A complete, exact copy of the data is the required answer.

Records for this exercise:

============================================================

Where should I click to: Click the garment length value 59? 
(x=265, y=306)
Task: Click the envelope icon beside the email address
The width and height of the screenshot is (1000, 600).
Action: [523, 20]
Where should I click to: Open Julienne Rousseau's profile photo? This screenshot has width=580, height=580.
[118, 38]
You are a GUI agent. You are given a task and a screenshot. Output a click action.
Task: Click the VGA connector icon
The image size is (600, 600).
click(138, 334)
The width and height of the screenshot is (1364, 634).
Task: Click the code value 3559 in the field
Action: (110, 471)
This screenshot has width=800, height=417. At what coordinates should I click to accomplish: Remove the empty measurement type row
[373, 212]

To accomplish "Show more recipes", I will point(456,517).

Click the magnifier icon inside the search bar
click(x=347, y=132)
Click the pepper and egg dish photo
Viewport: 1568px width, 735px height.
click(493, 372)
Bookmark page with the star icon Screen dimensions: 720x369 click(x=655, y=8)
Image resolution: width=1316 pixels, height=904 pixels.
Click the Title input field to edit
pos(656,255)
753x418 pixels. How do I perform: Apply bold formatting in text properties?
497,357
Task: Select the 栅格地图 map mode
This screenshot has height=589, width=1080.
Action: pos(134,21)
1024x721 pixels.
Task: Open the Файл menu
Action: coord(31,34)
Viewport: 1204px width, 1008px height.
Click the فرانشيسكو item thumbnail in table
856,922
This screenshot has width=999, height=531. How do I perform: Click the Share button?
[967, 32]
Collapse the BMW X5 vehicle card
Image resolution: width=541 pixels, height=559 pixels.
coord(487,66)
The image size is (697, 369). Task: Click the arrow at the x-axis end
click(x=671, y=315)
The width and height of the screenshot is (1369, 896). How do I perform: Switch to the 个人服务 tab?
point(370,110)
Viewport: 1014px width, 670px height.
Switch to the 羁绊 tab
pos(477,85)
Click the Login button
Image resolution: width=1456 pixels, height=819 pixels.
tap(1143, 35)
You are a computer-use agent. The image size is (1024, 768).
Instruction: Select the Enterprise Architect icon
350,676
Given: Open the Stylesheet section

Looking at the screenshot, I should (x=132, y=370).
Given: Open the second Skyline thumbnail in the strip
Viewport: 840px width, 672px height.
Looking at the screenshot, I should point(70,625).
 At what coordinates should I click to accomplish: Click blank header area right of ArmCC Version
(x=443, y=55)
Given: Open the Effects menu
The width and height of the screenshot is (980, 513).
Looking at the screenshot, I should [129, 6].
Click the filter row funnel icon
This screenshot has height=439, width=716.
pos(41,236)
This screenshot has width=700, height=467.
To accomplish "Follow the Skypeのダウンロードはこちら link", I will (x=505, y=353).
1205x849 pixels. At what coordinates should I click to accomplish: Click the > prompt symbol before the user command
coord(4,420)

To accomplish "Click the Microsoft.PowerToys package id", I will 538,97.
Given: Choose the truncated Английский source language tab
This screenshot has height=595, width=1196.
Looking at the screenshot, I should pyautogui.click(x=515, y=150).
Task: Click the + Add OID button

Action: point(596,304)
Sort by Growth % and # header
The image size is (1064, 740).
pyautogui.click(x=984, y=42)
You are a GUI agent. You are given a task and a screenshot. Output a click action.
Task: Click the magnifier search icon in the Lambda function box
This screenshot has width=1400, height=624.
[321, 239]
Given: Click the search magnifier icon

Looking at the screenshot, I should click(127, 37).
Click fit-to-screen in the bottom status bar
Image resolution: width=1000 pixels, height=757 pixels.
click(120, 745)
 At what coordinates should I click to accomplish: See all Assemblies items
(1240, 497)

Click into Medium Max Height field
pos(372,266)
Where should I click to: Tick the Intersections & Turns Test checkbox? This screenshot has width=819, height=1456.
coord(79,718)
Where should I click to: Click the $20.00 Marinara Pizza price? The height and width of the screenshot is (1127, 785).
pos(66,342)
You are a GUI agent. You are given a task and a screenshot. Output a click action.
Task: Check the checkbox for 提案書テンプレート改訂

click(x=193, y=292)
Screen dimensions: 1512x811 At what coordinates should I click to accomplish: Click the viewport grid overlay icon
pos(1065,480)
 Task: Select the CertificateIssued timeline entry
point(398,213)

============================================================

Answer below:
Where should I click to: Click the garment length value 59? 
(x=265, y=306)
Task: Click the envelope icon beside the email address
The width and height of the screenshot is (1000, 600).
Action: [523, 20]
Where should I click to: Open Julienne Rousseau's profile photo? This screenshot has width=580, height=580.
[118, 38]
You are a GUI agent. You are given a task and a screenshot. Output a click action.
Task: Click the VGA connector icon
The image size is (600, 600).
click(138, 334)
The width and height of the screenshot is (1364, 634).
Task: Click the code value 3559 in the field
Action: (110, 471)
This screenshot has width=800, height=417. At what coordinates should I click to accomplish: Remove the empty measurement type row
[373, 212]

To accomplish "Show more recipes", I will point(456,517).

Click the magnifier icon inside the search bar
click(x=347, y=132)
Click the pepper and egg dish photo
Viewport: 1568px width, 735px height.
click(493, 372)
Bookmark page with the star icon Screen dimensions: 720x369 click(x=655, y=8)
Image resolution: width=1316 pixels, height=904 pixels.
Click the Title input field to edit
pos(656,255)
753x418 pixels. How do I perform: Apply bold formatting in text properties?
497,357
Task: Select the 栅格地图 map mode
This screenshot has height=589, width=1080.
Action: pos(134,21)
1024x721 pixels.
Task: Open the Файл menu
Action: coord(31,34)
Viewport: 1204px width, 1008px height.
Click the فرانشيسكو item thumbnail in table
856,922
This screenshot has width=999, height=531. How do I perform: Click the Share button?
[967, 32]
Collapse the BMW X5 vehicle card
Image resolution: width=541 pixels, height=559 pixels.
coord(487,66)
The image size is (697, 369). Task: Click the arrow at the x-axis end
click(x=671, y=315)
The width and height of the screenshot is (1369, 896). How do I perform: Switch to the 个人服务 tab?
point(370,110)
Viewport: 1014px width, 670px height.
Switch to the 羁绊 tab
pos(477,85)
Click the Login button
Image resolution: width=1456 pixels, height=819 pixels.
tap(1143, 35)
You are a computer-use agent. The image size is (1024, 768).
Instruction: Select the Enterprise Architect icon
350,676
Given: Open the Stylesheet section

Looking at the screenshot, I should (x=132, y=370).
Given: Open the second Skyline thumbnail in the strip
Viewport: 840px width, 672px height.
Looking at the screenshot, I should point(70,625).
 At what coordinates should I click to accomplish: Click blank header area right of ArmCC Version
(x=443, y=55)
Given: Open the Effects menu
The width and height of the screenshot is (980, 513).
Looking at the screenshot, I should [129, 6].
Click the filter row funnel icon
This screenshot has height=439, width=716.
pos(41,236)
This screenshot has width=700, height=467.
To accomplish "Follow the Skypeのダウンロードはこちら link", I will (x=505, y=353).
1205x849 pixels. At what coordinates should I click to accomplish: Click the > prompt symbol before the user command
coord(4,420)

To accomplish "Click the Microsoft.PowerToys package id", I will 538,97.
Given: Choose the truncated Английский source language tab
This screenshot has height=595, width=1196.
Looking at the screenshot, I should pyautogui.click(x=515, y=150).
Task: Click the + Add OID button

Action: point(596,304)
Sort by Growth % and # header
The image size is (1064, 740).
pyautogui.click(x=984, y=42)
You are a GUI agent. You are given a task and a screenshot. Output a click action.
Task: Click the magnifier search icon in the Lambda function box
This screenshot has width=1400, height=624.
[321, 239]
Given: Click the search magnifier icon

Looking at the screenshot, I should click(127, 37).
Click fit-to-screen in the bottom status bar
Image resolution: width=1000 pixels, height=757 pixels.
click(120, 745)
 At what coordinates should I click to accomplish: See all Assemblies items
(1240, 497)

Click into Medium Max Height field
pos(372,266)
Where should I click to: Tick the Intersections & Turns Test checkbox? This screenshot has width=819, height=1456.
coord(79,718)
Where should I click to: Click the $20.00 Marinara Pizza price? The height and width of the screenshot is (1127, 785).
pos(66,342)
You are a GUI agent. You are given a task and a screenshot. Output a click action.
Task: Check the checkbox for 提案書テンプレート改訂

click(x=193, y=292)
Screen dimensions: 1512x811 At what coordinates should I click to accomplish: Click the viewport grid overlay icon
pos(1065,480)
 Task: Select the CertificateIssued timeline entry
point(398,213)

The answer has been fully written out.